Deleterious effects of levamisole, a cocaine adulterant, in rabbit aorta

Fecha de publicación: 01/06/2022 Fecha Ahead of Print: 01/04/2022

Grupos y Plataformas de I+D+i

Grupo de investigación de la función vascular

Leading Researcher

Maria Dolores Mauricio Aviño

Abstract

Levamisole, a veterinary anthelmintic drug, is one of the most widely used and dangerous cocaine adulterants. Like cocaine, levamisole acutely blocks noradrenaline reuptake but with much less potency, although its vascular effects are not well known. In this study, we evaluated the vascular effects of levamisole and cocaine in rabbit aortic rings used for isometric recording of tension in organ baths and protein expression by western blot.
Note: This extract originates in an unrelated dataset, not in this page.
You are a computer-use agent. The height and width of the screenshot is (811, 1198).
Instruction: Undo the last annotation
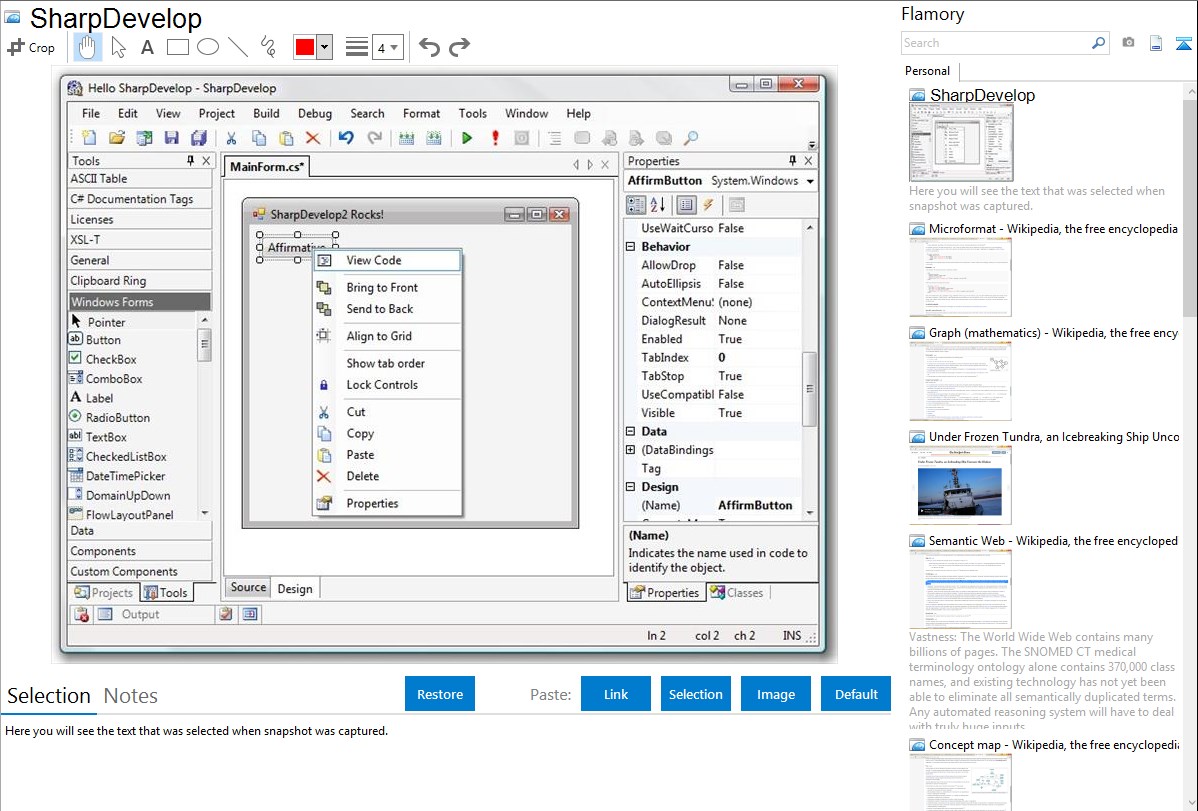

Our results indicated that levamisole (10(-5)-10(-3 )M) induced a concentration-dependent relaxation in rings pre contracted with noradrenaline (10(-7)-3 x 10(-7) M). Furthermore, it reduced the contractile response to phenylephrine (10(-9)-3 x 10(-5) M) that was not modified by cocaine (10(-5)-10(-4) M), and reduced alpha 1-adrenergic receptor expression. Levamisole (10(-6)-10(-4) M) produced a potentiation of the electrical field stimulation that was not further enhanced by the combination of both drugs. However, high concentrations of levamisole (10(-3) M) abolished adrenergic neurotransmission whether administered alone or with cocaine (10(-4) M). In addition, levamisole (10(-5)-10(-3) M) also decreased endothelium-dependent relaxation to acetylcholine that was not further impaired by cocaine (10(-4) M), and that was partially reversed by superoxide dismutase (SOD, 200 U/ml). These results demonstrate that levamisole has a dual effect on the adrenergic system, and its effects are independent of the presence of cocaine. At lower concentrations, it enhances the contractile sympathetic response by blocking presynaptic alpha(2)-adrenergic receptors, while at high concentrations, the effect of the antagonism of alpha(1)-adrenergic receptor prevails. In addition, levamisole induces endothelial dysfunction by reducing NO bioavailability, and this effect could be in part mediated by oxidative stress.